- Kowalewo-Skorupki Location within Poland
- Coordinates: 52°44′04″N 19°41′48″E﻿ / ﻿52.73444°N 19.69667°E
- Country: Poland
- Voivodeship: Masovian
- County: Sierpc
- Gmina: Gozdowo
- Population: 70

= Kowalewo-Skorupki =

Kowalewo-Skorupki is a village in the administrative district of Gmina Gozdowo, within Sierpc County, Masovian Voivodeship, in east-central Poland.

Kowalewo-Skorupki was part of the local gentry called Kowalewo. In the thirteenth century, there were already settlements called Kowalewo (the establishment of the parish in Gozdowo in 1305). The name Skorupki showing for the first time in 1404, from the daughter of Nicholas Diwkę the Skorupki. The name of the village until the sixteenth century was written differently, Kowalewo alias Skorupki, or Skorupki Kowalewo.

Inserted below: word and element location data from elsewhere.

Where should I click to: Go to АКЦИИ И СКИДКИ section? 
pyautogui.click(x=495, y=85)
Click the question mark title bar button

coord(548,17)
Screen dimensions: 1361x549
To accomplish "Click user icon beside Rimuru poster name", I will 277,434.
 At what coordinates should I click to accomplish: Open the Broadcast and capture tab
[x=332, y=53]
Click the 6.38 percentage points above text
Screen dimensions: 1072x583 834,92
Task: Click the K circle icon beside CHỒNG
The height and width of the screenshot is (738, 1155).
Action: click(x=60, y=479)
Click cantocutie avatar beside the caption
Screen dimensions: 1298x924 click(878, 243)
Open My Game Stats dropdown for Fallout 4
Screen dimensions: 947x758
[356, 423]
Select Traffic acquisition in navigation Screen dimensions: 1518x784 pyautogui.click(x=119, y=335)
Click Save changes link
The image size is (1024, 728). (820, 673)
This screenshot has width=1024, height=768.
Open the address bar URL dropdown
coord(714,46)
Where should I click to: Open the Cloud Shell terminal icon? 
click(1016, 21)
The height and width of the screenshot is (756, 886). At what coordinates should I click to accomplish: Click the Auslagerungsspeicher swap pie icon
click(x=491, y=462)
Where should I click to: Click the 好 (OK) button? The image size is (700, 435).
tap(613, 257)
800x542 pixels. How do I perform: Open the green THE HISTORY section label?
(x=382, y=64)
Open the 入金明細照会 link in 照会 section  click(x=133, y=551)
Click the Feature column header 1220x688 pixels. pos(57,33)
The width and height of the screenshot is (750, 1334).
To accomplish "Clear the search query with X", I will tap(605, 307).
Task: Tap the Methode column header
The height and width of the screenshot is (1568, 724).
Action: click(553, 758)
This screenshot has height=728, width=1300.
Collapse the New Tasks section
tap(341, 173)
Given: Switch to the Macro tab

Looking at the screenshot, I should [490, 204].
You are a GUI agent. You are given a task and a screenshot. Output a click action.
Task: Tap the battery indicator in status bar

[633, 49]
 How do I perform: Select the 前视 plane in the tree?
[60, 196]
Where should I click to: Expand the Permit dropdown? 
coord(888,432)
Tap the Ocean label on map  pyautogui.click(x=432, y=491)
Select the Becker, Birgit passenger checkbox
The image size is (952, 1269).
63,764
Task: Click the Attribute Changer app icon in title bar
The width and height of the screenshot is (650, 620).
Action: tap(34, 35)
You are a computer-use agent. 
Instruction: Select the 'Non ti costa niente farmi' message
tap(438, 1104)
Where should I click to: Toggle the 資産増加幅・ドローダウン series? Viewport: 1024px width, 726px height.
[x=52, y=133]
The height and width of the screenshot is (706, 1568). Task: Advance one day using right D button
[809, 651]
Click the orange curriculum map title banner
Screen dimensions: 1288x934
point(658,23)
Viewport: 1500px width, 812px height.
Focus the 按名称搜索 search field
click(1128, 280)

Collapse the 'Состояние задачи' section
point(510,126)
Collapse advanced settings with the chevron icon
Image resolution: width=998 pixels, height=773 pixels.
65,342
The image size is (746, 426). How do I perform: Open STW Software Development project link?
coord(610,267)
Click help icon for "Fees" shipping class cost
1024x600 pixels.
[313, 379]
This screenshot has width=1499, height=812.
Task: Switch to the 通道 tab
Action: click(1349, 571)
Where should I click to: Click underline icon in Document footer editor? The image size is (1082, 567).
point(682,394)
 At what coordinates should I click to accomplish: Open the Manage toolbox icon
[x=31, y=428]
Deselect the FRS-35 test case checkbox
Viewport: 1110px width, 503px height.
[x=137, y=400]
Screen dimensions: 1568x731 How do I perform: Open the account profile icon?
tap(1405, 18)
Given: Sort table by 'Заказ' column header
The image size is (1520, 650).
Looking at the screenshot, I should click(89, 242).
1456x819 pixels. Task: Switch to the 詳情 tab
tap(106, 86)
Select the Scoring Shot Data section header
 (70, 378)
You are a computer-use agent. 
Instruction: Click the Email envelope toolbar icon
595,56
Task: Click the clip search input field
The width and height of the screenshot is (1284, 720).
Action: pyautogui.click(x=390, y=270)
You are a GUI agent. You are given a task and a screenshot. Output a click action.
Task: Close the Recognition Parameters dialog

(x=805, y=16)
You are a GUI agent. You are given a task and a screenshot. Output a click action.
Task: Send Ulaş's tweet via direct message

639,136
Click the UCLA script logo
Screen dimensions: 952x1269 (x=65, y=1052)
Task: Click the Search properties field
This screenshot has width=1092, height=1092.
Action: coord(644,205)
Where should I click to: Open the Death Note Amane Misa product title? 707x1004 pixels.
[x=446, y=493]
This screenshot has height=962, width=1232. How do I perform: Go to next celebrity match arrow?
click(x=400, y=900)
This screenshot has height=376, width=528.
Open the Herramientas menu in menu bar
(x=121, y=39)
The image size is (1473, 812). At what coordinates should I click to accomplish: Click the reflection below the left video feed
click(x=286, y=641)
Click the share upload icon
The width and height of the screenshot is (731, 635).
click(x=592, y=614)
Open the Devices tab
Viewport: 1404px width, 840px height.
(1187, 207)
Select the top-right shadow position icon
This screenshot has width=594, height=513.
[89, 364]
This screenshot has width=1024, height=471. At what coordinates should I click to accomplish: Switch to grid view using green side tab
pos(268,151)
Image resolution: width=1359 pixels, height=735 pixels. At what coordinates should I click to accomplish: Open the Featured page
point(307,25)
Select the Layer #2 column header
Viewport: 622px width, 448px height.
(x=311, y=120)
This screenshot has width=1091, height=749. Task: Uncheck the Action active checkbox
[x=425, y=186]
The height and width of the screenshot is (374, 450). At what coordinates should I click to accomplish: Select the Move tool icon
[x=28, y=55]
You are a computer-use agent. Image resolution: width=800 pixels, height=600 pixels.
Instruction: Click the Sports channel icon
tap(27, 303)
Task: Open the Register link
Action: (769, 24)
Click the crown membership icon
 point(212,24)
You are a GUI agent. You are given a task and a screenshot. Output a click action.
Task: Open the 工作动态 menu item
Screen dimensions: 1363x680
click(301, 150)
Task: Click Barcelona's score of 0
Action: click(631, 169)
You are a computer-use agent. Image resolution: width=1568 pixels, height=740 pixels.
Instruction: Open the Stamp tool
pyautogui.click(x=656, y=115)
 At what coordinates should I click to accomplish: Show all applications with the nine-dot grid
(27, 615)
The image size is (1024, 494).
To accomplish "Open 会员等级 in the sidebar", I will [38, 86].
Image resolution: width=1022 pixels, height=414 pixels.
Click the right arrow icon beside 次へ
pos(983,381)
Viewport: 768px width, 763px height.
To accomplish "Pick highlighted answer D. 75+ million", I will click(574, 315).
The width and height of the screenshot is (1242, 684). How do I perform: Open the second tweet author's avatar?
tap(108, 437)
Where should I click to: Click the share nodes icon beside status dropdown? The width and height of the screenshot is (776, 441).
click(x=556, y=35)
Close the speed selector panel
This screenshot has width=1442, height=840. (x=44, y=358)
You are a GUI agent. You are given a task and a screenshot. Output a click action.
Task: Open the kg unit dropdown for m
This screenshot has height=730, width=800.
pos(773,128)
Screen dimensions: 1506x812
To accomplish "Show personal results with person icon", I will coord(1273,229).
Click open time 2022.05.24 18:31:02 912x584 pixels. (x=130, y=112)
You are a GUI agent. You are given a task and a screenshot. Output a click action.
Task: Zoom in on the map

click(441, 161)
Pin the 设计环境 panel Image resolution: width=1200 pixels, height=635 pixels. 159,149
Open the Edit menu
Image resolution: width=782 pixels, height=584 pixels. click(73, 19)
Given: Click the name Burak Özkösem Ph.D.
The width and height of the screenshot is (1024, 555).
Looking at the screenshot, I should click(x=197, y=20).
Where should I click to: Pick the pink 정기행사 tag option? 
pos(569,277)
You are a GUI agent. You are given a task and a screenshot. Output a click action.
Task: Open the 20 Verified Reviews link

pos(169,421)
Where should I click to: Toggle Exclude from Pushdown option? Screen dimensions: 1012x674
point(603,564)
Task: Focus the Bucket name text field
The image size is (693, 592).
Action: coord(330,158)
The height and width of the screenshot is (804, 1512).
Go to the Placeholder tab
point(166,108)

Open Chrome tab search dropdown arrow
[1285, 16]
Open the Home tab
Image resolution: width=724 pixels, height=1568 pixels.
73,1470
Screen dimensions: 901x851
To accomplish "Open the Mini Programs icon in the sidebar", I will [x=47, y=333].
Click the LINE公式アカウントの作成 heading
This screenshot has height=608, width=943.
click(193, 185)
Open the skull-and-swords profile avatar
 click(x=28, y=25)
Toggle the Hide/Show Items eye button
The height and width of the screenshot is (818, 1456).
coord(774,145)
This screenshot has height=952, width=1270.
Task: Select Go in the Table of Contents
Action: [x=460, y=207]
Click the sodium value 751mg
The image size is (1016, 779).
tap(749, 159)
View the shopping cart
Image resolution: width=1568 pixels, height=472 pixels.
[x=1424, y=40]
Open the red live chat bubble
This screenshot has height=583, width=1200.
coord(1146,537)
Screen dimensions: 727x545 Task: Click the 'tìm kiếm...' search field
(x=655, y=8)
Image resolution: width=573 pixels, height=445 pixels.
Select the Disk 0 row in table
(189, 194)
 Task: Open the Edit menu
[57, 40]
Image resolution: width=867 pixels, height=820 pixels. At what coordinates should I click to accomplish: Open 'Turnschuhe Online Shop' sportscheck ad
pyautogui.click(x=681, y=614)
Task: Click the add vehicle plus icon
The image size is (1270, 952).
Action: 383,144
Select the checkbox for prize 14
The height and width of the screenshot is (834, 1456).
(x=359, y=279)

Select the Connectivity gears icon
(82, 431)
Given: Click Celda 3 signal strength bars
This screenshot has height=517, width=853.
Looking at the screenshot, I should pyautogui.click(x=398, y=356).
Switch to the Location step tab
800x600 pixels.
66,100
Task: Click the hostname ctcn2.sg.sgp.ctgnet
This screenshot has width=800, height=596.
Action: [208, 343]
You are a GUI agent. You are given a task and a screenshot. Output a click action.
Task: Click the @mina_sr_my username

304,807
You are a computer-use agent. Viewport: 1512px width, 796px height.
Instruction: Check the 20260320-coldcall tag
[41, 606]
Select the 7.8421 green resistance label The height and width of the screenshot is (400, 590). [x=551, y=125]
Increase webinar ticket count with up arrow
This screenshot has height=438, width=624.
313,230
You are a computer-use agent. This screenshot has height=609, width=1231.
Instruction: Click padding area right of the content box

Near the village there was a settlement Kowalewo-Sule having been listed at the end of the eighteenth century (lying between Kovalev and Białutami Podbornym). Initially it was a village belonging to one branch of the Kowalewo family. A list of Tax from 1531 mentions two heirs, Paweł and Andrzej Jana Mścicha. They belonged to the family coat of arms Junosza Kowalewskich. Inventory tax in 1578 shows the breakdown of the village into three parts. In the second half of the seventeenth century, mainly Kowalewscy lived here, with six nobility. In 1734 the divisions of the Kowalewo area were: Kowalewscy, Łukoscy, Umińscy, Kuskowscy, Rycharski and Czachorowski. According to the census of the landowners of the late eighteenth century inherited here: Czarnomski, Koskowscy, Kowalewscy, Roman, Rycharscy, Umieński. So, it was a village divided between a number of nobles. Some belonged to the poor gentry, and others to a richer small farm. In 1827 the Skorupki was recorded 8 houses 59 residents. During the January Uprising gentry was the basic strength of the insurgent troops.

The Skorupki in 1883 counted 8 houses and 80 residents. The whole village had 338 acres of land including 302 acres of land of the manor. This small village parochial become an important educational center in the area. Since 1890 there has been a parish school here. They then created a folk school. At the same time the construction of a brick elementary school took place (before World War I). It was one of the first brick school in the district. It was one of the rebel schools during the events of 1905–1907, apparently burning portraits of the Tsar. In 1921, this town had 9 houses and 91 residents, belonged to the municipality of Białyszewo. There are two historic buildings: the wooden house number 8 from the mid-nineteenth century, the property of J. Kowalewski, and the wooden house from the mid-nineteenth century, J. Kowalewski property. In 1975-1998 the town administratively belonged to the province of Plock.